■ SOURCE DATA:
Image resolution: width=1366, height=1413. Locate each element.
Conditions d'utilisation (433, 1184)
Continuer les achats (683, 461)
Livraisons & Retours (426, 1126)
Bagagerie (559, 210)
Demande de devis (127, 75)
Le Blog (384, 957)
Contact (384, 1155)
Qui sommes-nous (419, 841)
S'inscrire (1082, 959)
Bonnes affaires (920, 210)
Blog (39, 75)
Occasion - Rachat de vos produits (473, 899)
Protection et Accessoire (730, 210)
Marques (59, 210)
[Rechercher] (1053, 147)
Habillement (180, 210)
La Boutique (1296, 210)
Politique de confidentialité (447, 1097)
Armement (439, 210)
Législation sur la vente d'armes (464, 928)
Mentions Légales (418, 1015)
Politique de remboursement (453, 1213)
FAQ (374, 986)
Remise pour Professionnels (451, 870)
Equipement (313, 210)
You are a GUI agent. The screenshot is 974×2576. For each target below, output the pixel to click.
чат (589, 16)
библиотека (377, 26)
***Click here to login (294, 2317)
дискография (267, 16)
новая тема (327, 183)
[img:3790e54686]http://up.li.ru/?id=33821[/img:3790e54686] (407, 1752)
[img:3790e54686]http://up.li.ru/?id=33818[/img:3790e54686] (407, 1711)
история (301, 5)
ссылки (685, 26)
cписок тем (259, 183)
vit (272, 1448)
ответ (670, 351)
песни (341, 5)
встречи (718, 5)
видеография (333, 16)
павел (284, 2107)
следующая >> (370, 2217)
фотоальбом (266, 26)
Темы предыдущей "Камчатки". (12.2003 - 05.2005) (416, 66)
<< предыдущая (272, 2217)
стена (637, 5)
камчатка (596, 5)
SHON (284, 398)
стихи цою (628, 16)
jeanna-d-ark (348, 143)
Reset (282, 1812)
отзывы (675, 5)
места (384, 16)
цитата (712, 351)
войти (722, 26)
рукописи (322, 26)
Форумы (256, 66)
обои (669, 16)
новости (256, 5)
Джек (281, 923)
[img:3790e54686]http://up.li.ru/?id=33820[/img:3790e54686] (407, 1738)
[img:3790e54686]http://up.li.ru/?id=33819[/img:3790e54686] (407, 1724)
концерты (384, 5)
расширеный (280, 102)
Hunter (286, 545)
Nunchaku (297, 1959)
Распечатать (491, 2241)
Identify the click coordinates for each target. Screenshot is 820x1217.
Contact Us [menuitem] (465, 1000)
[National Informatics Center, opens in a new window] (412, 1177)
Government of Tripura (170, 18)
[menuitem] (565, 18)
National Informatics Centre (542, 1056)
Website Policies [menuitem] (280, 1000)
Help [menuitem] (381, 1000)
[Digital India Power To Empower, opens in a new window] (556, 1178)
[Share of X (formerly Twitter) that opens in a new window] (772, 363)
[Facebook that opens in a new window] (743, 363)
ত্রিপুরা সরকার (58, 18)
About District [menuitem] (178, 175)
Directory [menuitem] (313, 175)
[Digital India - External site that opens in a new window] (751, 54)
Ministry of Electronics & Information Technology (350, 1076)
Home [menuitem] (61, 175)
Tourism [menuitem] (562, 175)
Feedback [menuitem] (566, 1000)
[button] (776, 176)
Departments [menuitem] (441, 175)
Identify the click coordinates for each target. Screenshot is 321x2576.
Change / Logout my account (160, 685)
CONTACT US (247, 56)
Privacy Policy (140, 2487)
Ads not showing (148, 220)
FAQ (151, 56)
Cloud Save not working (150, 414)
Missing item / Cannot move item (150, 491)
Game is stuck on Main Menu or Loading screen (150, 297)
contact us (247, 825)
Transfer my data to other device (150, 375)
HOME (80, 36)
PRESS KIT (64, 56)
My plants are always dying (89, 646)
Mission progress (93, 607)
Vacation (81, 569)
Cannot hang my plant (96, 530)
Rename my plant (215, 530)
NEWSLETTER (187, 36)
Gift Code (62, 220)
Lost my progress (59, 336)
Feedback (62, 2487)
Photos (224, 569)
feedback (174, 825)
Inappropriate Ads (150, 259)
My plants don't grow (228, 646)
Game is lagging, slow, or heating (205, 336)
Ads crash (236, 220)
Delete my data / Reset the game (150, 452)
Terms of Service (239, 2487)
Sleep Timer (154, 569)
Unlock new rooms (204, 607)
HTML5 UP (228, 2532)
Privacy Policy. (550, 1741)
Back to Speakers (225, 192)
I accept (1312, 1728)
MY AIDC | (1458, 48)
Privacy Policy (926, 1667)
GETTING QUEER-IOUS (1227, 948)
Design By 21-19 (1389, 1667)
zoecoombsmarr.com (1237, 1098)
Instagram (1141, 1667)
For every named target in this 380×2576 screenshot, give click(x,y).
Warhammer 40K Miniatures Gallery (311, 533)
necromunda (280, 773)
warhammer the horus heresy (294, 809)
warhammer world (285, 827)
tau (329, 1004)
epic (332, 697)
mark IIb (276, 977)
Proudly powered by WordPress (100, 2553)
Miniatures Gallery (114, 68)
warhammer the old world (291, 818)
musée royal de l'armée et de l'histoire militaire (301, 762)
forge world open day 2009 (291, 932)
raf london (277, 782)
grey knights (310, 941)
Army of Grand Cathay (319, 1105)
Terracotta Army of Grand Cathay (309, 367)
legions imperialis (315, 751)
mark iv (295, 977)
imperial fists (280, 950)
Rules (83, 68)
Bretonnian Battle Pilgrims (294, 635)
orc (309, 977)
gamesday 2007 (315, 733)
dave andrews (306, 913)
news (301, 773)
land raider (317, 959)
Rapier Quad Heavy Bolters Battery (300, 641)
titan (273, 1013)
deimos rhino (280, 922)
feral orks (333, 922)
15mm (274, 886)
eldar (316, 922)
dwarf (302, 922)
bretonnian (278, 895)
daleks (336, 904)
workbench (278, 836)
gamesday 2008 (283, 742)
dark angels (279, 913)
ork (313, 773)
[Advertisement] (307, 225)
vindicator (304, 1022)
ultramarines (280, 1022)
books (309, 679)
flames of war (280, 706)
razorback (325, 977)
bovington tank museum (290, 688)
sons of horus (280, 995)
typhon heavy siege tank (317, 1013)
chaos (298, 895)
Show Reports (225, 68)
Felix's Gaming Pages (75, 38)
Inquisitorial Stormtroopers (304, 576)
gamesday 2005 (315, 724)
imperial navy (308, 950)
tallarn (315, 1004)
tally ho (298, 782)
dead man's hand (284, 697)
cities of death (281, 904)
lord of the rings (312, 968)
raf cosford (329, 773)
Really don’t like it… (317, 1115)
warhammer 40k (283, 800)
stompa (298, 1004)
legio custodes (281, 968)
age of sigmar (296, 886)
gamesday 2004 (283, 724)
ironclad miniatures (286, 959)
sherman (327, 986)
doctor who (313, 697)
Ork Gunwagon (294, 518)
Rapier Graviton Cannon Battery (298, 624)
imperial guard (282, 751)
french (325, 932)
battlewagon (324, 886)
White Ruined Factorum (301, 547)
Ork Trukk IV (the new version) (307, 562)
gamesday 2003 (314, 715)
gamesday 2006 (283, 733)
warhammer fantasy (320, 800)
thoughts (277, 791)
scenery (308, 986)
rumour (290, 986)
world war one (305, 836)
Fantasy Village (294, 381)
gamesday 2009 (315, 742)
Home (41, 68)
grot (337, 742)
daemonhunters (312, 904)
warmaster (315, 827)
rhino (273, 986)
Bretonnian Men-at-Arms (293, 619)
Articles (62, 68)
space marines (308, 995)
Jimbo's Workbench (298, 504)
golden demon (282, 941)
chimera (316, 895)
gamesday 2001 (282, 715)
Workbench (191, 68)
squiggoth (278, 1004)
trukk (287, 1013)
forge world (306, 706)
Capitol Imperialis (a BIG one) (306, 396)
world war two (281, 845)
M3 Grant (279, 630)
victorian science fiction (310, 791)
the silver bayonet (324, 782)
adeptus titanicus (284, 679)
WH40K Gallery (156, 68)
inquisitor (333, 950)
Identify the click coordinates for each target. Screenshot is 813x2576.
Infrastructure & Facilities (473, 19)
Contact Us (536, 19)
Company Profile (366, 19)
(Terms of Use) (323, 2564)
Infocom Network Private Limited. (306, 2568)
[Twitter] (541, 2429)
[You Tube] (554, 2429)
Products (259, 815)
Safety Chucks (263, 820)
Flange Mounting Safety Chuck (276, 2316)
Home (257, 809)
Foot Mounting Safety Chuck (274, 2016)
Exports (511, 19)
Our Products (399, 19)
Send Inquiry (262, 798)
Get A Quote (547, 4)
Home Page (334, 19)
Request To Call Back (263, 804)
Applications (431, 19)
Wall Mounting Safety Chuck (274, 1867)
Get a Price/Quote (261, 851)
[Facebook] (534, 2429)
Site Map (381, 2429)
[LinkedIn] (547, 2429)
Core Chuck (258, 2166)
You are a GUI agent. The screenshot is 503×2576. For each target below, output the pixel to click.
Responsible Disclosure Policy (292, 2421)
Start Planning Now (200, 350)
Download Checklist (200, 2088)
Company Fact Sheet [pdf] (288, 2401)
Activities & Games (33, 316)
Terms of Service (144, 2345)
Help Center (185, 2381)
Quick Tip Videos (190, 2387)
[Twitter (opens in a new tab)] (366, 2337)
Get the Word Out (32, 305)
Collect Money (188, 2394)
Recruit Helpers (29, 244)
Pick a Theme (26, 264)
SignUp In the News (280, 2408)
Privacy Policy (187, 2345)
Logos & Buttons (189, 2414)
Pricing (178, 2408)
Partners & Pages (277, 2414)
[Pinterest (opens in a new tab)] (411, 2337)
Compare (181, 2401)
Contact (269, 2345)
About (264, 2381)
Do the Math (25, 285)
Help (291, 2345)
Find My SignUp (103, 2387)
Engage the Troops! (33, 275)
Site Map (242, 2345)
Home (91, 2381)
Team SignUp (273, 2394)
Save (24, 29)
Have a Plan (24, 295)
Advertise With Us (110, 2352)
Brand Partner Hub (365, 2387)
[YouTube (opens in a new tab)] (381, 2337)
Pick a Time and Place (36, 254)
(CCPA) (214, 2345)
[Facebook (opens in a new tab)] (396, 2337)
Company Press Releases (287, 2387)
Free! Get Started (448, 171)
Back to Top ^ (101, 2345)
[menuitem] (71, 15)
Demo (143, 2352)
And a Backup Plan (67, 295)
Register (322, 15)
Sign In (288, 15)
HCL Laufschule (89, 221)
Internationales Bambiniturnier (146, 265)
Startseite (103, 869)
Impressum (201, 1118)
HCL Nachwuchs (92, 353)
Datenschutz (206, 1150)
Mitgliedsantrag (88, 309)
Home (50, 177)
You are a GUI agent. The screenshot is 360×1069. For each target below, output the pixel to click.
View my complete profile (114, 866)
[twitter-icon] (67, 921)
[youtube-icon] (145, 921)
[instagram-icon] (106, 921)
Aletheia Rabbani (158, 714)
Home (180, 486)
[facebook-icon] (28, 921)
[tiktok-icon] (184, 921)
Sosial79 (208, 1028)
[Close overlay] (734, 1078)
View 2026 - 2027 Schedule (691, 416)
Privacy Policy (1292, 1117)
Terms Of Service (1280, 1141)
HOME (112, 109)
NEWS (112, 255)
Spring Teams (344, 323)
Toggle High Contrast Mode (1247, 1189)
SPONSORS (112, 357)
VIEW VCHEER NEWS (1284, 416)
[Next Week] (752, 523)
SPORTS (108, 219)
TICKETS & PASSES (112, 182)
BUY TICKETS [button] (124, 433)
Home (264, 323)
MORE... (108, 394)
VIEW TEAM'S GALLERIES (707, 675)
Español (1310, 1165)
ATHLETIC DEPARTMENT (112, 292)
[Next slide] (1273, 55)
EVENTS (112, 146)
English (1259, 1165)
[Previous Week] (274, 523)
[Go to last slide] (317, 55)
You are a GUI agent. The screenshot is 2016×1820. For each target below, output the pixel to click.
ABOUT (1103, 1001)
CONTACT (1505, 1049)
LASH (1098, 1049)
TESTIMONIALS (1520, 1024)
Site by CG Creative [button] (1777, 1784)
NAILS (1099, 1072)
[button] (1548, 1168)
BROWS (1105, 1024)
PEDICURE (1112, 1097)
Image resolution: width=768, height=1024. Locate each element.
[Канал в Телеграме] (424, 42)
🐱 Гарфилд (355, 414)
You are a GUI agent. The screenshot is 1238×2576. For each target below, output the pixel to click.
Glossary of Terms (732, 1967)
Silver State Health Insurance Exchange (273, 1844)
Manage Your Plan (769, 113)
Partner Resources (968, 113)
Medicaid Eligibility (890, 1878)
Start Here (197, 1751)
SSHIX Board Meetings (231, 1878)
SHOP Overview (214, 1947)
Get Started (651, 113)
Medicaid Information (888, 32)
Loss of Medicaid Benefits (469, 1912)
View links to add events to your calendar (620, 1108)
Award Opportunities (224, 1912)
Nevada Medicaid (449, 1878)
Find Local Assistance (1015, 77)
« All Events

■ YOUR ASSIGNMENT:
The response should be the listing above, limited to the lines between the one holding "workbench (278, 836)" and the one holding "Flange Mounting Safety Chuck (276, 2316)", inclusive, reproduced exactly.

■ RESPONSE FOR THIS EXERCISE:
workbench (278, 836)
gamesday 2008 (283, 742)
dark angels (279, 913)
ork (313, 773)
[Advertisement] (307, 225)
vindicator (304, 1022)
ultramarines (280, 1022)
books (309, 679)
flames of war (280, 706)
razorback (325, 977)
bovington tank museum (290, 688)
sons of horus (280, 995)
typhon heavy siege tank (317, 1013)
chaos (298, 895)
Show Reports (225, 68)
Felix's Gaming Pages (75, 38)
Inquisitorial Stormtroopers (304, 576)
gamesday 2005 (315, 724)
imperial navy (308, 950)
tallarn (315, 1004)
tally ho (298, 782)
dead man's hand (284, 697)
cities of death (281, 904)
lord of the rings (312, 968)
raf cosford (329, 773)
Really don’t like it… (317, 1115)
warhammer 40k (283, 800)
stompa (298, 1004)
legio custodes (281, 968)
age of sigmar (296, 886)
gamesday 2004 (283, 724)
ironclad miniatures (286, 959)
sherman (327, 986)
doctor who (313, 697)
Ork Gunwagon (294, 518)
Rapier Graviton Cannon Battery (298, 624)
imperial guard (282, 751)
french (325, 932)
battlewagon (324, 886)
White Ruined Factorum (301, 547)
Ork Trukk IV (the new version) (307, 562)
gamesday 2003 (314, 715)
gamesday 2006 (283, 733)
warhammer fantasy (320, 800)
thoughts (277, 791)
scenery (308, 986)
rumour (290, 986)
world war one (305, 836)
Fantasy Village (294, 381)
gamesday 2009 (315, 742)
Home (41, 68)
grot (337, 742)
daemonhunters (312, 904)
warmaster (315, 827)
rhino (273, 986)
Bretonnian Men-at-Arms (293, 619)
Articles (62, 68)
space marines (308, 995)
Jimbo's Workbench (298, 504)
golden demon (282, 941)
chimera (316, 895)
gamesday 2001 (282, 715)
Workbench (191, 68)
squiggoth (278, 1004)
trukk (287, 1013)
forge world (306, 706)
Capitol Imperialis (a BIG one) (306, 396)
world war two (281, 845)
M3 Grant (279, 630)
victorian science fiction (310, 791)
the silver bayonet (324, 782)
adeptus titanicus (284, 679)
WH40K Gallery (156, 68)
inquisitor (333, 950)
Identify the click coordinates for each target. Screenshot is 813x2576.
Infrastructure & Facilities (473, 19)
Contact Us (536, 19)
Company Profile (366, 19)
(Terms of Use) (323, 2564)
Infocom Network Private Limited. (306, 2568)
[Twitter] (541, 2429)
[You Tube] (554, 2429)
Products (259, 815)
Safety Chucks (263, 820)
Flange Mounting Safety Chuck (276, 2316)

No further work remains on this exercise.